Assignment: Please copy the records exactly as they appear, beginning with the line that contains "The height and width of the screenshot is (414, 1000)." and ending with the line that contains "ocr-result-text: 三条第二款的规定 is", both lines included.

Entries provided:
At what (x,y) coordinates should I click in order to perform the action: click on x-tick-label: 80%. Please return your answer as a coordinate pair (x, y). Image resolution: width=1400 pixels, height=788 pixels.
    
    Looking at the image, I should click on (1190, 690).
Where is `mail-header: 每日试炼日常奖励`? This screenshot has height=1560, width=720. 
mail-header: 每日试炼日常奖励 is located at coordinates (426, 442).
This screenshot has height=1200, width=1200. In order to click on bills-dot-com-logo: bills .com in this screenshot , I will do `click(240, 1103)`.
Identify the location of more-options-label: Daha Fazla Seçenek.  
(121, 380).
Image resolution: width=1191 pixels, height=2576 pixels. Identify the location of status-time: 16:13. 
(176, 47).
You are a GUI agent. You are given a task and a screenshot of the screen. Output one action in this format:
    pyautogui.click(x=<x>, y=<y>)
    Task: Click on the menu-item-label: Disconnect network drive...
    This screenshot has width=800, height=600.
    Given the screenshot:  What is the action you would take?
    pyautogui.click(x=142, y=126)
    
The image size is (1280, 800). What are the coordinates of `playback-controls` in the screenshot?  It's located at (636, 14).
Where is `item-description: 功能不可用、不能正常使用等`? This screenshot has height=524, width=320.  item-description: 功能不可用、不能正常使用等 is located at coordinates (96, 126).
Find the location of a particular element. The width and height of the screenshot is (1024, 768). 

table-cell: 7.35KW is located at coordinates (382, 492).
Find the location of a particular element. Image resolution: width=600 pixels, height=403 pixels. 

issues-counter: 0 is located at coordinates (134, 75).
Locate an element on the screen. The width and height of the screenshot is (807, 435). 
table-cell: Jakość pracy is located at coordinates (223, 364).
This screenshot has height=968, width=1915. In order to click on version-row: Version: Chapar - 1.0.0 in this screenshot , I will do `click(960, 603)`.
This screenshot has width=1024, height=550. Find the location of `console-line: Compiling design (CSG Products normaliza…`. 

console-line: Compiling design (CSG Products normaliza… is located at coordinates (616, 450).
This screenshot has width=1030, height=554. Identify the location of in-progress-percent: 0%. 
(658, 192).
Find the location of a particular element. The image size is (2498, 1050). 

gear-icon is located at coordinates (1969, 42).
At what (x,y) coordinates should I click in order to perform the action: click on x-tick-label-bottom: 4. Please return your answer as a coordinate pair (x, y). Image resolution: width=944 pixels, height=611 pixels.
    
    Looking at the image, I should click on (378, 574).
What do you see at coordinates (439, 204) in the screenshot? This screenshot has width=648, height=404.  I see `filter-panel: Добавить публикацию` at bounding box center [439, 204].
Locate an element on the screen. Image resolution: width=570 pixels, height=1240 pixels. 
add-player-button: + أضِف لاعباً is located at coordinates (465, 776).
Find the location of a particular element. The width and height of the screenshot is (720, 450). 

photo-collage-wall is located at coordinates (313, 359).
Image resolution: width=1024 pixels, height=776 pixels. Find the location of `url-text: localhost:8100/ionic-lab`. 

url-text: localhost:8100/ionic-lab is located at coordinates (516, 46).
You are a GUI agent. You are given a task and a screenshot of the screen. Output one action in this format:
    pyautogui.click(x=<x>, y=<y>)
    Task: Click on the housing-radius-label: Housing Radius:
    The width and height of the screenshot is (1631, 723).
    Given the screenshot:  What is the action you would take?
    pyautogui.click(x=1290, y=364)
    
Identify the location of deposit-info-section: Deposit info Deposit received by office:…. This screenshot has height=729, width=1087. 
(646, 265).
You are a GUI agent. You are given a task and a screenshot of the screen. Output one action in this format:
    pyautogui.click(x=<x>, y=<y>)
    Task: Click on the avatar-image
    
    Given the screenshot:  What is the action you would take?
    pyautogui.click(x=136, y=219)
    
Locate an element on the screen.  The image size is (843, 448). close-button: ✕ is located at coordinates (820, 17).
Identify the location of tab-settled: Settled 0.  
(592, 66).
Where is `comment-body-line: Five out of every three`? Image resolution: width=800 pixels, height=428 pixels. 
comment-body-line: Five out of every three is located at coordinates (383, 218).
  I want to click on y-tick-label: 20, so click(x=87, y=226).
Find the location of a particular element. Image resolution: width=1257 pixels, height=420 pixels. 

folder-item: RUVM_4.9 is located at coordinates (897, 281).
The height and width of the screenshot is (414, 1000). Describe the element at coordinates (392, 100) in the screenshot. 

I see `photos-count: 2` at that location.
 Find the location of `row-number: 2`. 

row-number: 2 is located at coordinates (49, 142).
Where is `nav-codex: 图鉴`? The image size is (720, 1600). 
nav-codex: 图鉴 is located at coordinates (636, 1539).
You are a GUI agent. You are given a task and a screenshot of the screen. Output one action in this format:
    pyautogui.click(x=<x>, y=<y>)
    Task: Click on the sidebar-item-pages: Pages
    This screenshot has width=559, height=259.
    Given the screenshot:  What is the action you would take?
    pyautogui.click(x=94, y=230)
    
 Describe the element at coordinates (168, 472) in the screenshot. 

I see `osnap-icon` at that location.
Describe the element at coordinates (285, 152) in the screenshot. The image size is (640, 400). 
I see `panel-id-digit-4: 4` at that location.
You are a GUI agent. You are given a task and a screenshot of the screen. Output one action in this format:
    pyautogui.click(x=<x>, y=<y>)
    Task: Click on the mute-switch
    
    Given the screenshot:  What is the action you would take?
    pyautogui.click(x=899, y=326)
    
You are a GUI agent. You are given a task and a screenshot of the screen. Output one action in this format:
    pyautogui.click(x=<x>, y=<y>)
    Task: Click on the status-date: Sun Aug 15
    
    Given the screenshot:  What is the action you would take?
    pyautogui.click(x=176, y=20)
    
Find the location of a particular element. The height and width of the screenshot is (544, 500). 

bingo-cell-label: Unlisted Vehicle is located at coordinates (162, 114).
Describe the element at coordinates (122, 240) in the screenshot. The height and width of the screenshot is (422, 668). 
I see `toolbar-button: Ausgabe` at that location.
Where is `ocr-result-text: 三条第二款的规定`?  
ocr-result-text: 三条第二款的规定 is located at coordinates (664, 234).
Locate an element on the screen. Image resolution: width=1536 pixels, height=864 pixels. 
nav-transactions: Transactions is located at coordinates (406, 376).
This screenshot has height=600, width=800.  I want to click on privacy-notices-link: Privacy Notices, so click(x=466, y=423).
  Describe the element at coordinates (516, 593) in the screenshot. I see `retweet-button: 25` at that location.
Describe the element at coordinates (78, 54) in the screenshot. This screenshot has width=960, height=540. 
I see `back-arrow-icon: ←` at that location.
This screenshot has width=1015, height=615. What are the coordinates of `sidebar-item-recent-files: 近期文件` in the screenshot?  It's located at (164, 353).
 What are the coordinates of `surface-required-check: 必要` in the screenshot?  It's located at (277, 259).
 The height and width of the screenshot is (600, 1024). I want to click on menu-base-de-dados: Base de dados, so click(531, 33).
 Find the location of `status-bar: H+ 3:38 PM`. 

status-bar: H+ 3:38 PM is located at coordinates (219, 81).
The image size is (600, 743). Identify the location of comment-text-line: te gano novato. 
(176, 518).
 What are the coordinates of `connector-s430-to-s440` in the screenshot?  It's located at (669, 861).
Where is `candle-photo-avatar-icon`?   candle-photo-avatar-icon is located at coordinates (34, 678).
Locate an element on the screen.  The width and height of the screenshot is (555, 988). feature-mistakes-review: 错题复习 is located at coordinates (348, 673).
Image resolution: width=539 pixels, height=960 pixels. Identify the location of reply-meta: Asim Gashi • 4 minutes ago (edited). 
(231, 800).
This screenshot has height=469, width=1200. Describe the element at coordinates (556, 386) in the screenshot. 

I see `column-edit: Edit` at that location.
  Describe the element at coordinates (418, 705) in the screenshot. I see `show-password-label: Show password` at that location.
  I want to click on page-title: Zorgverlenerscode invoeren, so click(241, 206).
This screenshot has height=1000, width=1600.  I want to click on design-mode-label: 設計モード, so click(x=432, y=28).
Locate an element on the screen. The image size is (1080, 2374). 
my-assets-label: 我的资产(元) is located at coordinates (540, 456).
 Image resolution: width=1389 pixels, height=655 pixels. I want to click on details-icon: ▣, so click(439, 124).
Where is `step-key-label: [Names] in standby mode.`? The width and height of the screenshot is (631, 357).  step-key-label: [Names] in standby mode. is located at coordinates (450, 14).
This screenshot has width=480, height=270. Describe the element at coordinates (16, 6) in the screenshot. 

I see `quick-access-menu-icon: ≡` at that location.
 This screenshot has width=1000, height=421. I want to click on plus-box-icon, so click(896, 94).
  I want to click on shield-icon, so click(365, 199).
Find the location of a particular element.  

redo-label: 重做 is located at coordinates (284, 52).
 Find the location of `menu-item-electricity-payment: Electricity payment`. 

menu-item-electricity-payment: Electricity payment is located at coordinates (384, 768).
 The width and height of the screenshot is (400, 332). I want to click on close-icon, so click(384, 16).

The answer:
The height and width of the screenshot is (414, 1000). Describe the element at coordinates (392, 100) in the screenshot. 

I see `photos-count: 2` at that location.
 Find the location of `row-number: 2`. 

row-number: 2 is located at coordinates (49, 142).
Where is `nav-codex: 图鉴`? The image size is (720, 1600). 
nav-codex: 图鉴 is located at coordinates (636, 1539).
You are a GUI agent. You are given a task and a screenshot of the screen. Output one action in this format:
    pyautogui.click(x=<x>, y=<y>)
    Task: Click on the sidebar-item-pages: Pages
    This screenshot has width=559, height=259.
    Given the screenshot:  What is the action you would take?
    pyautogui.click(x=94, y=230)
    
 Describe the element at coordinates (168, 472) in the screenshot. 

I see `osnap-icon` at that location.
Describe the element at coordinates (285, 152) in the screenshot. The image size is (640, 400). 
I see `panel-id-digit-4: 4` at that location.
You are a GUI agent. You are given a task and a screenshot of the screen. Output one action in this format:
    pyautogui.click(x=<x>, y=<y>)
    Task: Click on the mute-switch
    
    Given the screenshot:  What is the action you would take?
    pyautogui.click(x=899, y=326)
    
You are a GUI agent. You are given a task and a screenshot of the screen. Output one action in this format:
    pyautogui.click(x=<x>, y=<y>)
    Task: Click on the status-date: Sun Aug 15
    
    Given the screenshot:  What is the action you would take?
    pyautogui.click(x=176, y=20)
    
Find the location of a particular element. The height and width of the screenshot is (544, 500). 

bingo-cell-label: Unlisted Vehicle is located at coordinates (162, 114).
Describe the element at coordinates (122, 240) in the screenshot. The height and width of the screenshot is (422, 668). 
I see `toolbar-button: Ausgabe` at that location.
Where is `ocr-result-text: 三条第二款的规定`?  
ocr-result-text: 三条第二款的规定 is located at coordinates (664, 234).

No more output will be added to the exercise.